• **Selected extract**

Baltijos Futbolo Akademija, BFA is a Lithuanian football club based in Vilnius, established as an extension of the youth football academy.

History 
The football academy was established in 2007. The club has been participating in the Children and Youth Football Championships organized by the Lithuanian Football Federation as well as international football tournaments. The club has been organizing football tournaments in Vilnius.

2018 
The BFA team took part in the LFF II lyga championship for the first time. The team finished in eighth position, and announced that the team will seek I Lyga license.

2019 
The BFA did not qualify for promotion to I Lyga, however the club applied for a license anyway and after an appeal was awarded with one, having met the league criteria.

The BFA entered into partnership with FK Vilnius club, who offered an addition of several senior players. The venture took on FK Vilnius name, which was approved by the Lithuanian Football Federation. The team was allowed to participate in I Lyga under the BFA license. The league newcomer was expected to fight for higher places in the league and possibly even contest promotion to the top tier A Lyga. However, the team struggled and were in the relegation zone for the first half of the season. The team improved in the second half and managed to finish 11th.

• **Work instructions**
#1 Answer these questions from the BFA club history:
(a) In what year was the football academy established?
(b) In what position did the team finish in its first LFF II lyga championship?
(c) What place did the team reach at the end of its I Lyga season?
#2 Summarize the BFA club history in two sentences.
#3 Based on the BFA club history, does each statement agree with the text? Answer yes or no and quote the words that decide it.
(a) The BFA qualified for promotion to I Lyga in 2019.
(b) The club is based in Vilnius.
(c) The team stayed in the relegation zone for the whole season.
Rely only on the club history above for what comes next.

(Dataset rows)
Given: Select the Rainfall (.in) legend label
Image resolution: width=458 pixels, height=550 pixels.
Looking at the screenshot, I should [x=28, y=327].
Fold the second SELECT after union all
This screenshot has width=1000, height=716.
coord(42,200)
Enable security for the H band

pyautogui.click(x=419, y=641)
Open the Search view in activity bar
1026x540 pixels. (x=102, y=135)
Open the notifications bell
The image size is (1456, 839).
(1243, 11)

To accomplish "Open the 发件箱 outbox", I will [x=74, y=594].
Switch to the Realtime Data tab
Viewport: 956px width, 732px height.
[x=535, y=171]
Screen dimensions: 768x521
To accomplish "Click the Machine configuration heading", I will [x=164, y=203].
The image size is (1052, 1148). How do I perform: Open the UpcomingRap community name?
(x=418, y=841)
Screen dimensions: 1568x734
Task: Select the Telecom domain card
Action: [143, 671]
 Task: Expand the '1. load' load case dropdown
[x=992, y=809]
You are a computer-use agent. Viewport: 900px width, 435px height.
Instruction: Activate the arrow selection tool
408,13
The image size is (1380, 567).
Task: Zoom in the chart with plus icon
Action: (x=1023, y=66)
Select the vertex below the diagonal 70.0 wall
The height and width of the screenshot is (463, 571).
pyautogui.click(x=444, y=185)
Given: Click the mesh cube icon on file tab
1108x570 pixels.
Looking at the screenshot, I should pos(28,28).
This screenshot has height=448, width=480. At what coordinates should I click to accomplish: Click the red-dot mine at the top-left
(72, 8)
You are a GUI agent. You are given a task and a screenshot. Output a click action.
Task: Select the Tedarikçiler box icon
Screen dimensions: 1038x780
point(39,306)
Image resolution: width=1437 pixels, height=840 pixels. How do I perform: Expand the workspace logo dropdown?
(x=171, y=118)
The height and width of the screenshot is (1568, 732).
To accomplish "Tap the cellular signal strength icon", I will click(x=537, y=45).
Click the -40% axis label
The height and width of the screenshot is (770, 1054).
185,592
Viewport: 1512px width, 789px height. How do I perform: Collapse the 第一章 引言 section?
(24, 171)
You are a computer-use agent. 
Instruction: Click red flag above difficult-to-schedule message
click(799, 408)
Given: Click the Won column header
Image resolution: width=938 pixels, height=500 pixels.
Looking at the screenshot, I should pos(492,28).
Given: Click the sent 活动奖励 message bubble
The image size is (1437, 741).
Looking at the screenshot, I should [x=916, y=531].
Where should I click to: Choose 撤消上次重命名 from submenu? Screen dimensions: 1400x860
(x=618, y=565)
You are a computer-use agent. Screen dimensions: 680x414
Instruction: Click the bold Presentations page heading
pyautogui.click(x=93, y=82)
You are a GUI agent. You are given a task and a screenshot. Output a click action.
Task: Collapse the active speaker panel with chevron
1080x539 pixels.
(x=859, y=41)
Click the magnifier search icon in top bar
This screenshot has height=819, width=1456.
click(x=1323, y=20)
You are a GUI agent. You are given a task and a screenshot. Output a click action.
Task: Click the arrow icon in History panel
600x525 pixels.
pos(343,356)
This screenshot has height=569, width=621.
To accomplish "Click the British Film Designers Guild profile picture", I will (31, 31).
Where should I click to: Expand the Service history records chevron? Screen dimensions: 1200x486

• **Complete answers**
#1
(a) 2007
(b) Eighth
(c) 11th

#2 Baltijos Futbolo Akademija is a Vilnius football club that grew out of a youth academy founded in 2007 and played its first LFF II lyga season in 2018, finishing eighth. In 2019 it won an I Lyga license on appeal, partnered with FK Vilnius under that club's name, and after spending the first half of the season in the relegation zone finished 11th.

#3
(a) No: "The BFA did not qualify for promotion to I Lyga"
(b) Yes: "is a Lithuanian football club based in Vilnius"
(c) No: "were in the relegation zone for the first half of the season"